Aim of the task
Repeat the lines below word for word, beginning with the line containing "Click the ADS badge in ad block" and ending with the line containing "Action: click(x=773, y=537)", both included.

Source records

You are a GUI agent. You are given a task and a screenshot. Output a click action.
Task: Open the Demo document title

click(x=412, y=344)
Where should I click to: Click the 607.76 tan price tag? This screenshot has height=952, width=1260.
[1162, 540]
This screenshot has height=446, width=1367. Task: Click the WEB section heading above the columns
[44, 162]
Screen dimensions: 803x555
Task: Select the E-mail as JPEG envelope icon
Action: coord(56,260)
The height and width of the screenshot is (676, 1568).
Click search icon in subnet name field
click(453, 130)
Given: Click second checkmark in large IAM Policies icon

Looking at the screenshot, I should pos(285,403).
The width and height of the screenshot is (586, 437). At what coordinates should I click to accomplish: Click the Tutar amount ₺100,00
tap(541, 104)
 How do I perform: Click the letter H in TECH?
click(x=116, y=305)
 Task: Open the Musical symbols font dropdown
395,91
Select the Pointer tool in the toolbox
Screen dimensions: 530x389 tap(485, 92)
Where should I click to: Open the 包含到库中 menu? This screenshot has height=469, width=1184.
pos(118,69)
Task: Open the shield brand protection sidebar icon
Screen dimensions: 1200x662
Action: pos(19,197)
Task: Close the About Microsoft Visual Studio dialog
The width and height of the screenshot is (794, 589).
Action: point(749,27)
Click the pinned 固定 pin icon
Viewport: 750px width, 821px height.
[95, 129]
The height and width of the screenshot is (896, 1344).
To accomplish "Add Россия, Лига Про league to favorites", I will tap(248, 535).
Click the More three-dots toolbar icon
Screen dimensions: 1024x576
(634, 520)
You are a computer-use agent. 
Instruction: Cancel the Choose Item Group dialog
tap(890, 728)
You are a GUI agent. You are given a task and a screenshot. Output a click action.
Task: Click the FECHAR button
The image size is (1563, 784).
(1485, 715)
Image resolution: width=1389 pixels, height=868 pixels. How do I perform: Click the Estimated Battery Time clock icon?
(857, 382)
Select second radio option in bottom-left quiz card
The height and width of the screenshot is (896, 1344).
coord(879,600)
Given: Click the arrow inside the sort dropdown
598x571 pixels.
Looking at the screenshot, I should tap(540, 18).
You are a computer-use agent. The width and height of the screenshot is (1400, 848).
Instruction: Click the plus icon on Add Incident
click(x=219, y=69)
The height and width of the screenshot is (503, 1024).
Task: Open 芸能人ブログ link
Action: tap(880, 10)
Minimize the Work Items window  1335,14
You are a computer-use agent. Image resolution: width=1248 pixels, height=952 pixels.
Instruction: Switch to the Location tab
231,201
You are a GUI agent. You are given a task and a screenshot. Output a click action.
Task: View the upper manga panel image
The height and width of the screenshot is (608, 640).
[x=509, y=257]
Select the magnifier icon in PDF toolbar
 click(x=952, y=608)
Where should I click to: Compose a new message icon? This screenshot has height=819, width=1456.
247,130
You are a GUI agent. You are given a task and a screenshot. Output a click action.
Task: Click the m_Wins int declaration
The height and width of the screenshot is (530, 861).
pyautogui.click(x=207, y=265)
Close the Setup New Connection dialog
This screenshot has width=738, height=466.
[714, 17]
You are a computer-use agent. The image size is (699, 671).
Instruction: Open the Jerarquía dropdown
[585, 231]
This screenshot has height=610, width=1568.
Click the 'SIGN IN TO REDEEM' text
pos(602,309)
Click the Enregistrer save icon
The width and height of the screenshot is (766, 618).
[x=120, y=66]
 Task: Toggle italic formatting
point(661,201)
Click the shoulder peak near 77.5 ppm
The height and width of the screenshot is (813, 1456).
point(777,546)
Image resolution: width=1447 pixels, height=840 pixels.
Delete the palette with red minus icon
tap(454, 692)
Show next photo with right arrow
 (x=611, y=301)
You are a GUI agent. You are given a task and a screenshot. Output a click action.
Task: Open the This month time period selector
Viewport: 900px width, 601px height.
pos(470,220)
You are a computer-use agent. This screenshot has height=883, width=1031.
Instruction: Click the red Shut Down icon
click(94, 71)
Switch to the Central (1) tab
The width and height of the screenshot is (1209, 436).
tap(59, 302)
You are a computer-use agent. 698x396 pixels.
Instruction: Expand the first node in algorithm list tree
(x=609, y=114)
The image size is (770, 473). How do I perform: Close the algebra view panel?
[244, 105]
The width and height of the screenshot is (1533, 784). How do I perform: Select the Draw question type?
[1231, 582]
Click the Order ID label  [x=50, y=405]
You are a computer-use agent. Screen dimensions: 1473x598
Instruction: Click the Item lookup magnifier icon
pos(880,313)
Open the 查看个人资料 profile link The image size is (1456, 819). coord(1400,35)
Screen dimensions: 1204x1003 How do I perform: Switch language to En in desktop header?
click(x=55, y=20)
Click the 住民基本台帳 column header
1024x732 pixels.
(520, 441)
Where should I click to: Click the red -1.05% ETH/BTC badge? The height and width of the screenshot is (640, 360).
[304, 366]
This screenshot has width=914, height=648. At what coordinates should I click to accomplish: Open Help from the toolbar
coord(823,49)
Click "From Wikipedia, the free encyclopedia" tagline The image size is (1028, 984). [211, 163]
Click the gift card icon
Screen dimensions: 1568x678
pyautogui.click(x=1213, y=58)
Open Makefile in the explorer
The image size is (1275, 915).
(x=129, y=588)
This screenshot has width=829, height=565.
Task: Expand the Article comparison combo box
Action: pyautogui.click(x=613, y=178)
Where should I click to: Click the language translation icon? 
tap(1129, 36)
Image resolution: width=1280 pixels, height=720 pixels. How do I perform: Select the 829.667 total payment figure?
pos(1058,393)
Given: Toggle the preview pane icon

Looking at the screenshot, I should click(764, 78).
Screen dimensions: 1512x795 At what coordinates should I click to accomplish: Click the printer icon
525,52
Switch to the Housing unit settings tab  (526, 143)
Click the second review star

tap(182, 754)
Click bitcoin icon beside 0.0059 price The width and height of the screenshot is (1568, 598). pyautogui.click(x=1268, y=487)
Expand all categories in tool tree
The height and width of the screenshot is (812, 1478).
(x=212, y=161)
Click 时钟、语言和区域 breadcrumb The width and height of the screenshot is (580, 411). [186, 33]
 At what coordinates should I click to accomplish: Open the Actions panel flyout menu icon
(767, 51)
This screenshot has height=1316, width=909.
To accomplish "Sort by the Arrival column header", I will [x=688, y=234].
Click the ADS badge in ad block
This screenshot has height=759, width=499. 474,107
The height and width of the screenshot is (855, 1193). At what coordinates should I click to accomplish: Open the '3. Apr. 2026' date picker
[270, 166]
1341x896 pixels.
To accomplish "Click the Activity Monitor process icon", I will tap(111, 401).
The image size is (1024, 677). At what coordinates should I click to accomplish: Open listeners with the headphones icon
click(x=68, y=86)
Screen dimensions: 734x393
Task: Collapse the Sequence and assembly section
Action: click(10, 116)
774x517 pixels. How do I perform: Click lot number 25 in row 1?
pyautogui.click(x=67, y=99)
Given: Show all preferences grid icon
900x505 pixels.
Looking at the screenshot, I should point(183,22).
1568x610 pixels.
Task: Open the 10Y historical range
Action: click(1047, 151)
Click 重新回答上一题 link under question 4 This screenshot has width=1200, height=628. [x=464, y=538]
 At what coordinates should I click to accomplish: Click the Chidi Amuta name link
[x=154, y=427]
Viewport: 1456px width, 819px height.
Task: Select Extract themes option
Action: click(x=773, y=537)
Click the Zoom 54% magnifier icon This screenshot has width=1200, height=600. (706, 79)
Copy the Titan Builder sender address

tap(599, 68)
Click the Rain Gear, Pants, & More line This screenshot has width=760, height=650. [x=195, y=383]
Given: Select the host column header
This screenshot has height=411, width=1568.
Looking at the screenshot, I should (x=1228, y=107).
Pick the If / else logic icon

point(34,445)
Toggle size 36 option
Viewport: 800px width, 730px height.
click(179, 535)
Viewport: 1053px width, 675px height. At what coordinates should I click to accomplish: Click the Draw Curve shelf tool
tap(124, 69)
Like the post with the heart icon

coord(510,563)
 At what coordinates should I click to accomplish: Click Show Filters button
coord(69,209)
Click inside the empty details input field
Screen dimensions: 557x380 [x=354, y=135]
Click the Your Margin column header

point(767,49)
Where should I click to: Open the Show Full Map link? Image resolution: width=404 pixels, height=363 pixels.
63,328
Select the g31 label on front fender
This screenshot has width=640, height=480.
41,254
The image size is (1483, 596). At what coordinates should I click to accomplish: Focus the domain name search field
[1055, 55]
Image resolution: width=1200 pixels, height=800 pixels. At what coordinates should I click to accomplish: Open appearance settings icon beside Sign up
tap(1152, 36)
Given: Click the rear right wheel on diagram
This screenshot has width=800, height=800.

Solved problem
Click the ADS badge in ad block
This screenshot has height=759, width=499. 474,107
The height and width of the screenshot is (855, 1193). At what coordinates should I click to accomplish: Open the '3. Apr. 2026' date picker
[270, 166]
1341x896 pixels.
To accomplish "Click the Activity Monitor process icon", I will tap(111, 401).
The image size is (1024, 677). At what coordinates should I click to accomplish: Open listeners with the headphones icon
click(x=68, y=86)
Screen dimensions: 734x393
Task: Collapse the Sequence and assembly section
Action: click(10, 116)
774x517 pixels. How do I perform: Click lot number 25 in row 1?
pyautogui.click(x=67, y=99)
Given: Show all preferences grid icon
900x505 pixels.
Looking at the screenshot, I should point(183,22).
1568x610 pixels.
Task: Open the 10Y historical range
Action: click(1047, 151)
Click 重新回答上一题 link under question 4 This screenshot has width=1200, height=628. [x=464, y=538]
 At what coordinates should I click to accomplish: Click the Chidi Amuta name link
[x=154, y=427]
Viewport: 1456px width, 819px height.
Task: Select Extract themes option
Action: click(x=773, y=537)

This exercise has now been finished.